— Problem requirements —
Wherever the word "Given" turns up in a line of the entries, copy that line.

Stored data

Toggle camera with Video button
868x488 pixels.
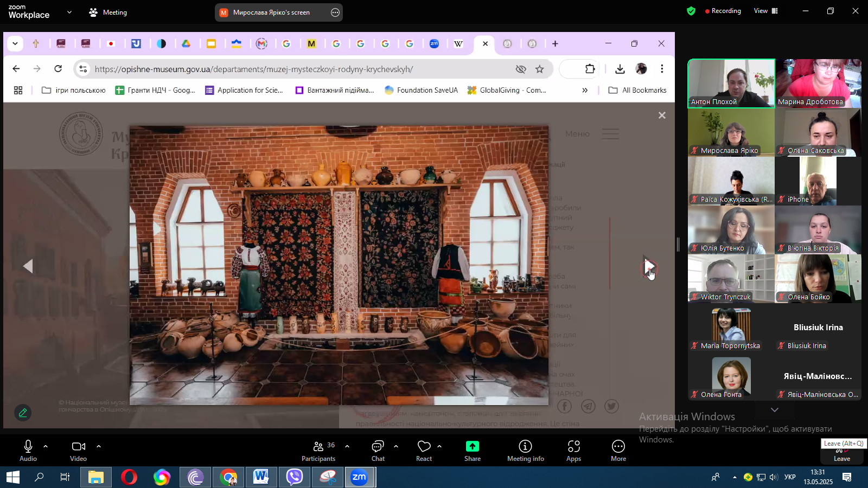78,450
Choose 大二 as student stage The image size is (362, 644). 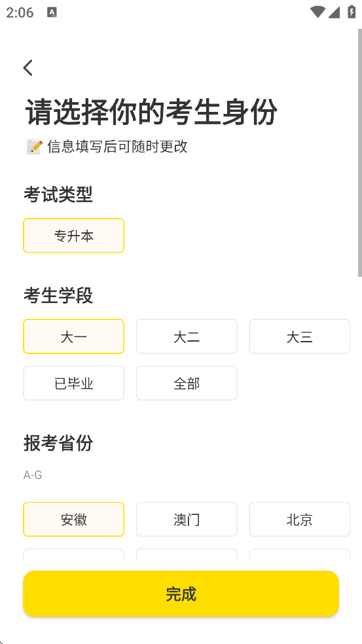coord(187,336)
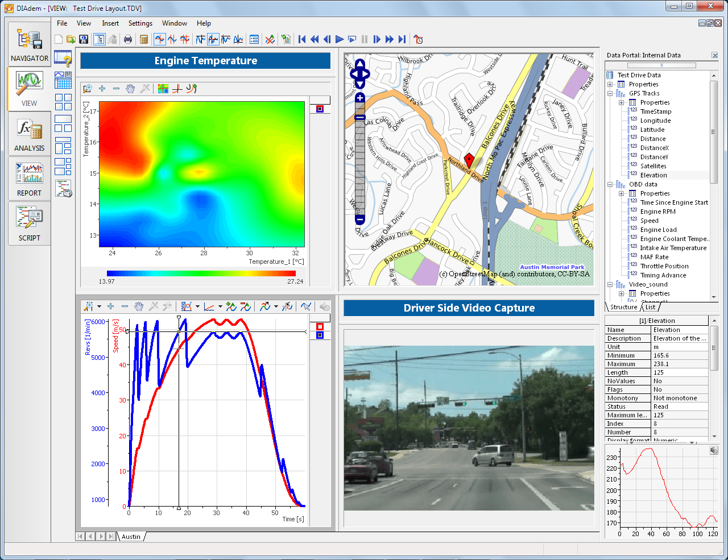Jump to start with skip-to-first button
Viewport: 728px width, 560px height.
[x=302, y=39]
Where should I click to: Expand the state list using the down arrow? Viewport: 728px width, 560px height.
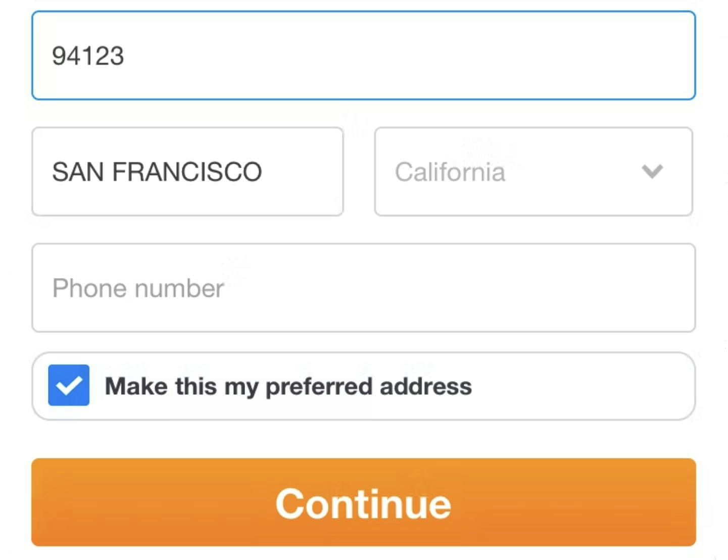pyautogui.click(x=652, y=171)
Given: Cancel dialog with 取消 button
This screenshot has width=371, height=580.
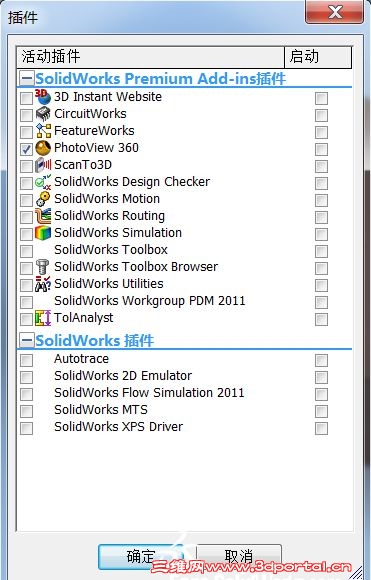Looking at the screenshot, I should (239, 556).
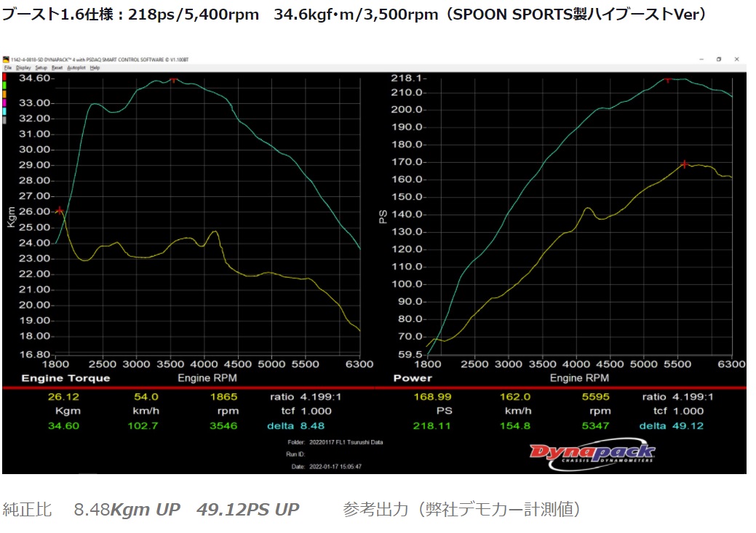The height and width of the screenshot is (533, 756).
Task: Click red marker on yellow torque curve
Action: coord(60,211)
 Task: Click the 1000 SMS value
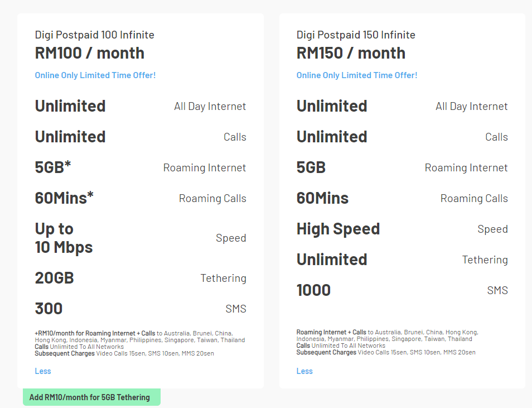tap(313, 290)
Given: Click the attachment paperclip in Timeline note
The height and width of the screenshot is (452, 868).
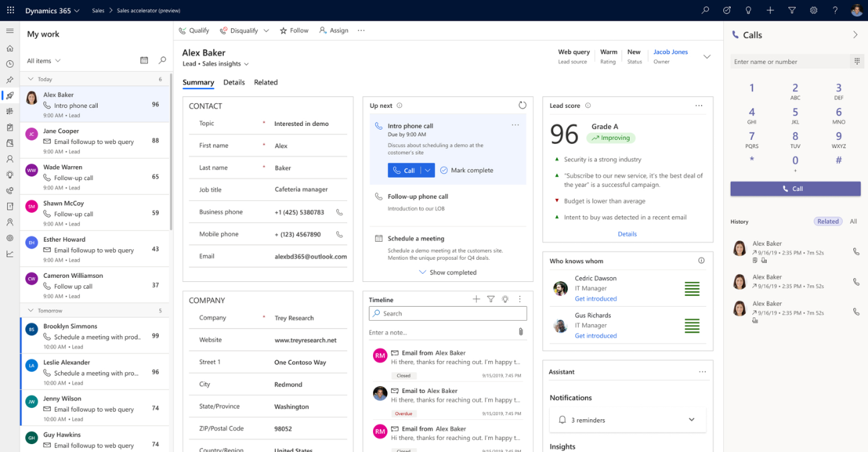Looking at the screenshot, I should [520, 331].
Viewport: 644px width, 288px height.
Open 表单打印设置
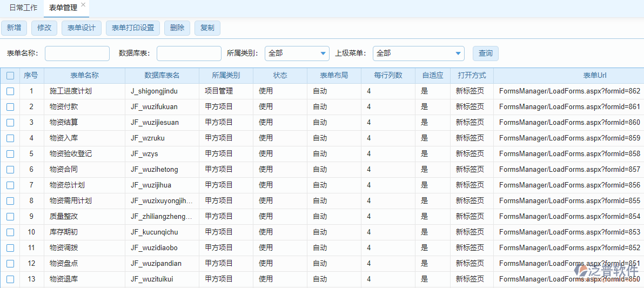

— Written solution —
Given: Cancel dialog with 取消 button
Given: Click the attachment paperclip in Timeline note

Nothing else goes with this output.